Provided data:
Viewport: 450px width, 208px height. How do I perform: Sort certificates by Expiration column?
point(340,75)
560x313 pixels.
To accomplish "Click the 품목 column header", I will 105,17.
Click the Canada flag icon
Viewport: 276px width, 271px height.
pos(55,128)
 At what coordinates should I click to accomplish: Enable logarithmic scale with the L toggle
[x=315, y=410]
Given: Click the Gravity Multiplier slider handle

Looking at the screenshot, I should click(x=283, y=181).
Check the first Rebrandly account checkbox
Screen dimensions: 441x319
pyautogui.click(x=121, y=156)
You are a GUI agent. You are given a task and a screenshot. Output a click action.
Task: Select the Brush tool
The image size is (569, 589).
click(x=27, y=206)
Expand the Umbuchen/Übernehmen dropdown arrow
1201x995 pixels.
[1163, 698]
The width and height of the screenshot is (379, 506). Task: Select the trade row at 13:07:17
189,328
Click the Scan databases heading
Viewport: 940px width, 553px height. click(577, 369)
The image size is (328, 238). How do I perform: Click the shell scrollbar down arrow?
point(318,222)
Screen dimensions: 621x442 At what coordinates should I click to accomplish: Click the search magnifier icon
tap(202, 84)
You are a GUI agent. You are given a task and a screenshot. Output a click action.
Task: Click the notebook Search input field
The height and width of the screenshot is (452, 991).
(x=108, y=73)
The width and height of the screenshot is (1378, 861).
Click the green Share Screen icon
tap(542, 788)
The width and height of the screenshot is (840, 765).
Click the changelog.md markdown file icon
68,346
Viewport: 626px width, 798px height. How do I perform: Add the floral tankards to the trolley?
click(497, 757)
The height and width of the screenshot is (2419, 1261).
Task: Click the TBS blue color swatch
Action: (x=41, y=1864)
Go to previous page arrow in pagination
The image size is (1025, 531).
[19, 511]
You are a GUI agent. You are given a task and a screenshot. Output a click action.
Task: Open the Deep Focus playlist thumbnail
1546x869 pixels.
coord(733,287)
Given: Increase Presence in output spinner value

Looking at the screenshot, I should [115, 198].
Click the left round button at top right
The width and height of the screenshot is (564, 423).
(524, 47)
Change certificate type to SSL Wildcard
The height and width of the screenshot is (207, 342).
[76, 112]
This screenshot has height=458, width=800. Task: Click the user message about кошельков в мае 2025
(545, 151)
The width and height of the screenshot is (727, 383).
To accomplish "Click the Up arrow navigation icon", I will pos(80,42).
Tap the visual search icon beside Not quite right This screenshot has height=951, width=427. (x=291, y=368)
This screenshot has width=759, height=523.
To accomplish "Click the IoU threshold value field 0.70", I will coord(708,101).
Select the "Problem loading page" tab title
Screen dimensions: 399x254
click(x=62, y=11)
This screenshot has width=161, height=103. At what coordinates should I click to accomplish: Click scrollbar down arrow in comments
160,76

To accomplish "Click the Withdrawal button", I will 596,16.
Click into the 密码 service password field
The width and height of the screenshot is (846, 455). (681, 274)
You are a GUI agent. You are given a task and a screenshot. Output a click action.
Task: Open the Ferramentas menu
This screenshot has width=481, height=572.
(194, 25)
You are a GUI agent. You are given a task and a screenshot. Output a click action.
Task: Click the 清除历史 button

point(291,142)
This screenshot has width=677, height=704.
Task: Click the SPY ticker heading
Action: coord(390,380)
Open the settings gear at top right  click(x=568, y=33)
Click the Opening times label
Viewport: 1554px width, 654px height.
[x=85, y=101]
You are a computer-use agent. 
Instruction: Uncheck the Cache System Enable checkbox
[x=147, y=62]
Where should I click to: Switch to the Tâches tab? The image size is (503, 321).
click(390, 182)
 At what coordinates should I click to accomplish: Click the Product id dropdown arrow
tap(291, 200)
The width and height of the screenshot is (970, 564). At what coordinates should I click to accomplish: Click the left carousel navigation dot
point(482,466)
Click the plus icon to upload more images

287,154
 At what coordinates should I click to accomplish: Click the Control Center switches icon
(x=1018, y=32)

What to work on: Copy every line above once more, precisely as it reads.

Output below:
Viewport: 450px width, 208px height. How do I perform: Sort certificates by Expiration column?
point(340,75)
560x313 pixels.
To accomplish "Click the 품목 column header", I will 105,17.
Click the Canada flag icon
Viewport: 276px width, 271px height.
pos(55,128)
 At what coordinates should I click to accomplish: Enable logarithmic scale with the L toggle
[x=315, y=410]
Given: Click the Gravity Multiplier slider handle

Looking at the screenshot, I should click(x=283, y=181).
Check the first Rebrandly account checkbox
Screen dimensions: 441x319
pyautogui.click(x=121, y=156)
You are a GUI agent. You are given a task and a screenshot. Output a click action.
Task: Select the Brush tool
The image size is (569, 589).
click(x=27, y=206)
Expand the Umbuchen/Übernehmen dropdown arrow
1201x995 pixels.
[1163, 698]
The width and height of the screenshot is (379, 506). Task: Select the trade row at 13:07:17
189,328
Click the Scan databases heading
Viewport: 940px width, 553px height. click(577, 369)
The image size is (328, 238). How do I perform: Click the shell scrollbar down arrow?
point(318,222)
Screen dimensions: 621x442 At what coordinates should I click to accomplish: Click the search magnifier icon
tap(202, 84)
You are a GUI agent. You are given a task and a screenshot. Output a click action.
Task: Click the notebook Search input field
The height and width of the screenshot is (452, 991).
(x=108, y=73)
The width and height of the screenshot is (1378, 861).
Click the green Share Screen icon
tap(542, 788)
The width and height of the screenshot is (840, 765).
Click the changelog.md markdown file icon
68,346
Viewport: 626px width, 798px height. How do I perform: Add the floral tankards to the trolley?
click(497, 757)
The height and width of the screenshot is (2419, 1261).
Task: Click the TBS blue color swatch
Action: (x=41, y=1864)
Go to previous page arrow in pagination
The image size is (1025, 531).
[19, 511]
You are a GUI agent. You are given a task and a screenshot. Output a click action.
Task: Open the Deep Focus playlist thumbnail
1546x869 pixels.
coord(733,287)
Given: Increase Presence in output spinner value

Looking at the screenshot, I should [115, 198].
Click the left round button at top right
The width and height of the screenshot is (564, 423).
(524, 47)
Change certificate type to SSL Wildcard
The height and width of the screenshot is (207, 342).
[76, 112]
This screenshot has height=458, width=800. Task: Click the user message about кошельков в мае 2025
(545, 151)
The width and height of the screenshot is (727, 383).
To accomplish "Click the Up arrow navigation icon", I will pos(80,42).
Tap the visual search icon beside Not quite right This screenshot has height=951, width=427. (x=291, y=368)
This screenshot has width=759, height=523.
To accomplish "Click the IoU threshold value field 0.70", I will coord(708,101).
Select the "Problem loading page" tab title
Screen dimensions: 399x254
click(x=62, y=11)
This screenshot has width=161, height=103. At what coordinates should I click to accomplish: Click scrollbar down arrow in comments
160,76

To accomplish "Click the Withdrawal button", I will 596,16.
Click into the 密码 service password field
The width and height of the screenshot is (846, 455). (681, 274)
You are a GUI agent. You are given a task and a screenshot. Output a click action.
Task: Open the Ferramentas menu
This screenshot has width=481, height=572.
(194, 25)
You are a GUI agent. You are given a task and a screenshot. Output a click action.
Task: Click the 清除历史 button

point(291,142)
This screenshot has width=677, height=704.
Task: Click the SPY ticker heading
Action: coord(390,380)
Open the settings gear at top right  click(x=568, y=33)
Click the Opening times label
Viewport: 1554px width, 654px height.
[x=85, y=101]
You are a computer-use agent. 
Instruction: Uncheck the Cache System Enable checkbox
[x=147, y=62]
Where should I click to: Switch to the Tâches tab? The image size is (503, 321).
click(390, 182)
 At what coordinates should I click to accomplish: Click the Product id dropdown arrow
tap(291, 200)
The width and height of the screenshot is (970, 564). At what coordinates should I click to accomplish: Click the left carousel navigation dot
point(482,466)
Click the plus icon to upload more images

287,154
 At what coordinates should I click to accomplish: Click the Control Center switches icon
(x=1018, y=32)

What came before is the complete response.